=== Instructions to follow ===
Please copy the entries from the start through the line containing "click(x=54, y=593)", swapping "emoji picker" for "reaction picker" and keeping everything else the same.

=== Data ===
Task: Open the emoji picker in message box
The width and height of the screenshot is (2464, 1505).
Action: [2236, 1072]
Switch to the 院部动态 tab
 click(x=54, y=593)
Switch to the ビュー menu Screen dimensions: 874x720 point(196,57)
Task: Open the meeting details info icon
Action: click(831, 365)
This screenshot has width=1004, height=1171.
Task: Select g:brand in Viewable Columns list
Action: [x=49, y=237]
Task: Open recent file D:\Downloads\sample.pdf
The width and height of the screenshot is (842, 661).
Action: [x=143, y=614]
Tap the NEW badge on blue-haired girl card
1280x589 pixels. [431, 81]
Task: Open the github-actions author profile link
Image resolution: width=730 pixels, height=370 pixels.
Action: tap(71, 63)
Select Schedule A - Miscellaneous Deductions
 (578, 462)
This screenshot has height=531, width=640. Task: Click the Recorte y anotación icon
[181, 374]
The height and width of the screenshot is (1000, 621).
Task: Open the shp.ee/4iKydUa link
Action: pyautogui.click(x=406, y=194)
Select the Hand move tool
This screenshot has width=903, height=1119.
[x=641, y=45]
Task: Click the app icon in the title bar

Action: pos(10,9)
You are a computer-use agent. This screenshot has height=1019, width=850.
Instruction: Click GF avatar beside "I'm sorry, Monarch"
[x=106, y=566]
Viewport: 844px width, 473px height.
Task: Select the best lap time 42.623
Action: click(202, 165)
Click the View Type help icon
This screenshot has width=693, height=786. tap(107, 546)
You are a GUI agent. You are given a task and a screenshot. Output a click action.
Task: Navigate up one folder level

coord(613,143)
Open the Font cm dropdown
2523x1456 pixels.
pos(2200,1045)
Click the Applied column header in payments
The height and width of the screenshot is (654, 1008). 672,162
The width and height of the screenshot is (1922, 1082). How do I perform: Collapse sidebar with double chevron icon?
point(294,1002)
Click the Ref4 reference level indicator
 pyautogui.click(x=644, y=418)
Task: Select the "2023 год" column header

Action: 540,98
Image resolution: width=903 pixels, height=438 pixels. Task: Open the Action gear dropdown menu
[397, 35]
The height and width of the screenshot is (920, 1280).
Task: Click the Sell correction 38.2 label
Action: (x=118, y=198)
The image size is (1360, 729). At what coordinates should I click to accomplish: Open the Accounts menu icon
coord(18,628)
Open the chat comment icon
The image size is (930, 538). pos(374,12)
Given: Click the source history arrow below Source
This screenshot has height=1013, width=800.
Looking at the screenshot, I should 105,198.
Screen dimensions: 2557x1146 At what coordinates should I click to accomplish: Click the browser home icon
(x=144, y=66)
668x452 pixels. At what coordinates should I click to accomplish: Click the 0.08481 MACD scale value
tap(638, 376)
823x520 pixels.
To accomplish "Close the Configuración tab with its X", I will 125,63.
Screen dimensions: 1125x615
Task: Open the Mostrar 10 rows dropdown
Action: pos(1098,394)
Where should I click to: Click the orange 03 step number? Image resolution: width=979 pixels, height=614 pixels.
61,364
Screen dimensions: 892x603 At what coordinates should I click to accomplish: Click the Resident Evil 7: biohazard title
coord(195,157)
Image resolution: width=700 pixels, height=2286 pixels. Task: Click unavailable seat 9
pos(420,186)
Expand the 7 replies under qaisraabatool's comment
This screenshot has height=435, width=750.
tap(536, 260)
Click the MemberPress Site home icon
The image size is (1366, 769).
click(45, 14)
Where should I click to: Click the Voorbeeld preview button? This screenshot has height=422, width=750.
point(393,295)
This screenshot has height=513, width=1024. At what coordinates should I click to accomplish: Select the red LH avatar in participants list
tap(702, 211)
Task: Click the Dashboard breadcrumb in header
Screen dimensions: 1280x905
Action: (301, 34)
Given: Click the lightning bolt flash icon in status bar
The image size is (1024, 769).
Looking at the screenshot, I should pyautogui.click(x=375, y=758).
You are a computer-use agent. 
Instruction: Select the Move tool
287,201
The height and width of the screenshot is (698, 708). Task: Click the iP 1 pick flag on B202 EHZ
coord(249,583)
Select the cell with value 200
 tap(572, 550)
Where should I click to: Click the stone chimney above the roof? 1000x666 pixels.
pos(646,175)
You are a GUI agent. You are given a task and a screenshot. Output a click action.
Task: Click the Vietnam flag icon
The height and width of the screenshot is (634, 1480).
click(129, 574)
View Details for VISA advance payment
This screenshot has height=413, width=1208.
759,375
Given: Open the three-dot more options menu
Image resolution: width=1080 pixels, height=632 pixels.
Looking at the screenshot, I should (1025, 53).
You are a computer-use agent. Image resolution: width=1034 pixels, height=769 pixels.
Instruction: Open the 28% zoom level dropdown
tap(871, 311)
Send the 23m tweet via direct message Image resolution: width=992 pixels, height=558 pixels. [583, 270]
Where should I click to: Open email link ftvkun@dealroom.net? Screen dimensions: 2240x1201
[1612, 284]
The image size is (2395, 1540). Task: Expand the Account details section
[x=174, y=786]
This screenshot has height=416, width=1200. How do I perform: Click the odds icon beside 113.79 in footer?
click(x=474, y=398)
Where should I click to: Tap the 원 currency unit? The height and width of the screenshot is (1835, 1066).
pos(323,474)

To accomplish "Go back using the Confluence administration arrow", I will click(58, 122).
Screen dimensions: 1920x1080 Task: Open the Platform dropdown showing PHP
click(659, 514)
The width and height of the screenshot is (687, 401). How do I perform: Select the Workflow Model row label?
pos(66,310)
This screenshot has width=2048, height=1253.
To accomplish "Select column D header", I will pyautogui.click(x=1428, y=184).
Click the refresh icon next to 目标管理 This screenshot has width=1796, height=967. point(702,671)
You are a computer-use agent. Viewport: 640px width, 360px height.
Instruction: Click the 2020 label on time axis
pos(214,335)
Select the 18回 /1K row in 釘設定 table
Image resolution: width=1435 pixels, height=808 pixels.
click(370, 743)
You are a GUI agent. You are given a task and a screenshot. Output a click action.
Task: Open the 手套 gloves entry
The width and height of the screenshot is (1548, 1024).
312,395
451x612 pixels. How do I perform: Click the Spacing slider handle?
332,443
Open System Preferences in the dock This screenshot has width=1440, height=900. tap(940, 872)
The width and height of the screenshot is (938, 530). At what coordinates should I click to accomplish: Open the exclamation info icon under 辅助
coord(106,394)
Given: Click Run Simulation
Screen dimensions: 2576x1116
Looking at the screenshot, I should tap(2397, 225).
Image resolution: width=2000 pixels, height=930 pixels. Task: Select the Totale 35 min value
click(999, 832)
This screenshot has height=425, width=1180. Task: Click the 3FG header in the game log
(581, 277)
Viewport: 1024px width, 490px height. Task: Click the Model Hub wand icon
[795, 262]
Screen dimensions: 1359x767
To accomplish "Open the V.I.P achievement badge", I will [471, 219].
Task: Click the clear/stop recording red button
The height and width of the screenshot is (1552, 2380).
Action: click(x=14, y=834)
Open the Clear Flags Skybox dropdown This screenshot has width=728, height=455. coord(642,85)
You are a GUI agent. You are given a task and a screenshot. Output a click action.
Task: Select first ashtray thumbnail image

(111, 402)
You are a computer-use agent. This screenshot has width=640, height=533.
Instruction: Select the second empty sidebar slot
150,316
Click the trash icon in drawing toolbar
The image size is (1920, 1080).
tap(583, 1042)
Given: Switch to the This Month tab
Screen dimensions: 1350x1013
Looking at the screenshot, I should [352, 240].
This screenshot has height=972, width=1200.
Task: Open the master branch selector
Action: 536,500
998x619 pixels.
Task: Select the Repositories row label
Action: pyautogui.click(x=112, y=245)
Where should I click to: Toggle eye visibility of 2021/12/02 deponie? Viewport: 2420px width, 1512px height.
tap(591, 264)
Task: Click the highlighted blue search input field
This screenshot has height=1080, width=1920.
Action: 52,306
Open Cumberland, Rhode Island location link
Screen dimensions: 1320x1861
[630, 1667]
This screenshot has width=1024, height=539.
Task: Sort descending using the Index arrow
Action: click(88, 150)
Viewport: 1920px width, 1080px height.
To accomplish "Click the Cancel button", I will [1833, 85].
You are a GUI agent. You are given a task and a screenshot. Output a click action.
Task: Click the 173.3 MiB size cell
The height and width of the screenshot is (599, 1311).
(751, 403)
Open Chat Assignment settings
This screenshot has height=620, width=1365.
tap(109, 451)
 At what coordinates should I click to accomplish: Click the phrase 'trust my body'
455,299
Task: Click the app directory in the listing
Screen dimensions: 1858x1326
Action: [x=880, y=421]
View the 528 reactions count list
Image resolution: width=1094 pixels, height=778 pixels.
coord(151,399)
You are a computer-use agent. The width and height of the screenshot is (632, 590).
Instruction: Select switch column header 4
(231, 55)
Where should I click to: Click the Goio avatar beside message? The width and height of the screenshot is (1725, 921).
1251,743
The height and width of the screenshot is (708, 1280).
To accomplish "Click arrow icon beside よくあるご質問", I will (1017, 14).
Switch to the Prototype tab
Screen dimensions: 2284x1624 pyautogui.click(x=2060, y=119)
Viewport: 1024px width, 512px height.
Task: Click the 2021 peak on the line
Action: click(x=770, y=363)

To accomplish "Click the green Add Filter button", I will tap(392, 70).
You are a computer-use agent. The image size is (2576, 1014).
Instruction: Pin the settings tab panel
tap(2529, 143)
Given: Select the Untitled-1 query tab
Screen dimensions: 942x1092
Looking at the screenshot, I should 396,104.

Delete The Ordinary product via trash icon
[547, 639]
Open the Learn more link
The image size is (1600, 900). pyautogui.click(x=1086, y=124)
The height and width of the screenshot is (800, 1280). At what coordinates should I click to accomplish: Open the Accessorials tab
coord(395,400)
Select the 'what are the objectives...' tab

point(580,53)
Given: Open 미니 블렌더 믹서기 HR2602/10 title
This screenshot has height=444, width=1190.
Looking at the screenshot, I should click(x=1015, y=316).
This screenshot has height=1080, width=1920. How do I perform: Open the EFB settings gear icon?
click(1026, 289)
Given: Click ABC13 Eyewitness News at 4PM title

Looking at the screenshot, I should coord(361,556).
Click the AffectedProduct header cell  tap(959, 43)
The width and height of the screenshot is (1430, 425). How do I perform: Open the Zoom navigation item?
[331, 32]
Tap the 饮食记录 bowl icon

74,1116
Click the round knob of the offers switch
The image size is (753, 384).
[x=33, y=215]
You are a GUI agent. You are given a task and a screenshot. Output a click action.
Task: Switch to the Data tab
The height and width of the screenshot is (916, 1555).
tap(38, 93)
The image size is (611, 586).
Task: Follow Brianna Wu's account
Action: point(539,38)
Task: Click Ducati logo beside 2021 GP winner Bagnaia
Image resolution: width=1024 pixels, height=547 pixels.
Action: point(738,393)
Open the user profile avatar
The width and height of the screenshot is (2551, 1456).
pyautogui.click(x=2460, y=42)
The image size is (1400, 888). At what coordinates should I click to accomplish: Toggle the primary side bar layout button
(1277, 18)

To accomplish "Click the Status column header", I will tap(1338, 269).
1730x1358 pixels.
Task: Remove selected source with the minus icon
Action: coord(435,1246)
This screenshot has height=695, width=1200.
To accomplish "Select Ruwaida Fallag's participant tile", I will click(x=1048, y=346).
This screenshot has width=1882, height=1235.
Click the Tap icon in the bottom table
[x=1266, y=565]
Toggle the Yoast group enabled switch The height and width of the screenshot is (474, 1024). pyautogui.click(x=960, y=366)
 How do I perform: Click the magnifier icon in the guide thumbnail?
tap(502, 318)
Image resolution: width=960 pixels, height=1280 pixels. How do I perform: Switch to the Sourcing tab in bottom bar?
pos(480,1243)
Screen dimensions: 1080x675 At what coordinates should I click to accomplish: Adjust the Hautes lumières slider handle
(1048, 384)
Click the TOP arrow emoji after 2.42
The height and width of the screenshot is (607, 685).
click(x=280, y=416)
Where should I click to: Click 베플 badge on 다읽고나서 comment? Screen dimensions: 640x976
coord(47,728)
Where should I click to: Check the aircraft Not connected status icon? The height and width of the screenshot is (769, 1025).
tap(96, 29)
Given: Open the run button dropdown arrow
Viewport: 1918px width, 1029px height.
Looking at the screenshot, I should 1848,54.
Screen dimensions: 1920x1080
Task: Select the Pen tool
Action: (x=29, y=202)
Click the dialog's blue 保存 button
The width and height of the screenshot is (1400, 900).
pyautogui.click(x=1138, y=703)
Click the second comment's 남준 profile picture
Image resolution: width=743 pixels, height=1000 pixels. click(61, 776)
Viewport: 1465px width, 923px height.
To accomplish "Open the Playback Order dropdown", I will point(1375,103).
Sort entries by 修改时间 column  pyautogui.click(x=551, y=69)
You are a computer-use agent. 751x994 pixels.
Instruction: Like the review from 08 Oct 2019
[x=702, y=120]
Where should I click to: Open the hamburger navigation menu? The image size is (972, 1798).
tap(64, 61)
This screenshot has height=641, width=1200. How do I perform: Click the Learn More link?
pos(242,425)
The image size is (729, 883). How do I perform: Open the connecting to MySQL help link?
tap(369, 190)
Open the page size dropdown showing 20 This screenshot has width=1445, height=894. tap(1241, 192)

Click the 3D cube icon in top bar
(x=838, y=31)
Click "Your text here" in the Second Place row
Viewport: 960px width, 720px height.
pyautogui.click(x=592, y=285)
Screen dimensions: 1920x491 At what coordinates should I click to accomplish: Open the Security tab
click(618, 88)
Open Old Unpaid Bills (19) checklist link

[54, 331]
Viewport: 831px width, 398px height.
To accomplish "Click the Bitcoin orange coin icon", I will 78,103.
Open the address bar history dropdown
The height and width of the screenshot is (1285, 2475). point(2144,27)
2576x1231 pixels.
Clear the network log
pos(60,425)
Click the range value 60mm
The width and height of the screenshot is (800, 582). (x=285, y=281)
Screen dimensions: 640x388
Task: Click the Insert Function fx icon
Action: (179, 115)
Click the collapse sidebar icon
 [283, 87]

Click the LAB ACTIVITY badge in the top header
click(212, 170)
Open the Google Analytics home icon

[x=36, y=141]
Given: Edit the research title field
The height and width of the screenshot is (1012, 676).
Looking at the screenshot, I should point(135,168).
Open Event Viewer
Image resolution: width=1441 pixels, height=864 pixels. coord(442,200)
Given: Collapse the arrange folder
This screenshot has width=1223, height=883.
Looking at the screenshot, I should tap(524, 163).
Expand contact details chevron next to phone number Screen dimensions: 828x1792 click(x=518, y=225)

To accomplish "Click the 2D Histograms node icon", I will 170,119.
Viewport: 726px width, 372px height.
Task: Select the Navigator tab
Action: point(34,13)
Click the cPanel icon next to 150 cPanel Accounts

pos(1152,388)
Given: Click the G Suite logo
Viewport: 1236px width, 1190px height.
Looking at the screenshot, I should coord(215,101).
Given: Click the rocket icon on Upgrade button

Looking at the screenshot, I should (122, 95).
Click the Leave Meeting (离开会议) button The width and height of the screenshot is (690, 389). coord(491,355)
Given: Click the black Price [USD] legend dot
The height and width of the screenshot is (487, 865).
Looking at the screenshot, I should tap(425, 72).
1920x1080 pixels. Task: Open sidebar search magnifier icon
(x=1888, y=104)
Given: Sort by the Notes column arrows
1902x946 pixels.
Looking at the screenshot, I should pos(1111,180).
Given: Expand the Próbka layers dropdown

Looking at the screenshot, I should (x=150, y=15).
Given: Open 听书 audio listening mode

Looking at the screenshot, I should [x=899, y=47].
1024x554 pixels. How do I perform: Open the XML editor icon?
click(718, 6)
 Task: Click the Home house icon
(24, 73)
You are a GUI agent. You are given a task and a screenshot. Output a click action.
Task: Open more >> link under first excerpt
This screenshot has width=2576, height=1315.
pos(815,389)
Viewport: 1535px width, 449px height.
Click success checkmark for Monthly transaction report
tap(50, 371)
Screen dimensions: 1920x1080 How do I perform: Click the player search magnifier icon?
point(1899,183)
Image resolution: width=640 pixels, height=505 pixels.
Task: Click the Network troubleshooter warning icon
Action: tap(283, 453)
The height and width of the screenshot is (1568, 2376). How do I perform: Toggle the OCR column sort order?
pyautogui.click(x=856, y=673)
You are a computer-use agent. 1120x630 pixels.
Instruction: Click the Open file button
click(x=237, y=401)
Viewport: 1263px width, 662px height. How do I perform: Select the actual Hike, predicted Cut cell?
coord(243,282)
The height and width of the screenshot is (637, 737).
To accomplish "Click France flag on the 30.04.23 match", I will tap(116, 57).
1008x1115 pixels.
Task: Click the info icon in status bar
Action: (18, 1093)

=== Expected output ===
Task: Open the reaction picker in message box
The width and height of the screenshot is (2464, 1505).
Action: [2236, 1072]
Switch to the 院部动态 tab
 click(x=54, y=593)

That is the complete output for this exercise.